PROVIDED PASSAGE
** Begin **

If the Defendant is successful in any application to strike claims out of Court for whatever reason, and the claim has not been allocated to a track, the Claimant is liable to pay the Defendant's costs.

 

Cobbetts Solicitors are based in Manchester City Centre. As such there are four grades of fee earner. On summary assessment of costs a Court will generally not allow costs to be claimed above these hourly rates:

 

Grade 1: solicitors with more than 8 years post-qualification experience with at least 8 years litigation experience

Grade 2: solicitors and legal executives (Fellows of the Institute of Legal Executives) with more than 4 years post-qualification experience with at least 4 years litigation experience

Grade 3: Other solicitors, legal executives and fee earners of equivalent experience

Grade 4: Trainee solicitors, para legals and other fee earners

 

In Manchester, since January 2005, the rates allowed for these grades are:

Grade 1: £184 per hour

Grade 2: £163 per hour

Grade 3: £137 per hour

Grade 4: £100 per hour

 

Be under no illusion here. In particular, with Cobbetts and RBS claims - if you do not reply to the Defendant's Part 18 Request, Cobbetts could more than likely advise their client that the best course of action to take would be to make an application to the Court to strike out your claim on the basis that you have failed to comply with a request - at the very least, the Court would order you to provide this information and pay the Defendant's costs of and occasioned by the application - at the very worst, the Court would strike your claim out and order you to pay the entirety of the Defendant's costs of the action from start to finish (only the solicitor's costs) at the rates quoted above. It is likely that Miss Burgoyne of Cobbetts would be able to charge £137 per hour for her work. It is likely that Richard Webb would be able to charge £184 per hour for his work. It is also likely that Cobbetts have some private client arrangement with RBS to charge more or less than these rates.

** End **

DATASET EXTRACT
** Begin **

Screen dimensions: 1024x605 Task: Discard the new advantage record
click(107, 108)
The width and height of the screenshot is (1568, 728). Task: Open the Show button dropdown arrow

** End **

SHORT TASK 1
In the passage on legal costs, what hourly rate has been allowed in Manchester for Grade 2 fee earners since January 2005?
SHORT TASK 2
Reproduce the part of the passage on legal costs that opens with the words containing "If the Defendant" and closes with "the Defendant's costs.".

EXERCISE RESULT 1
£163 per hour.

EXERCISE RESULT 2
If the Defendant is successful in any application to strike claims out of Court for whatever reason, and the claim has not been allocated to a track, the Claimant is liable to pay the Defendant's costs.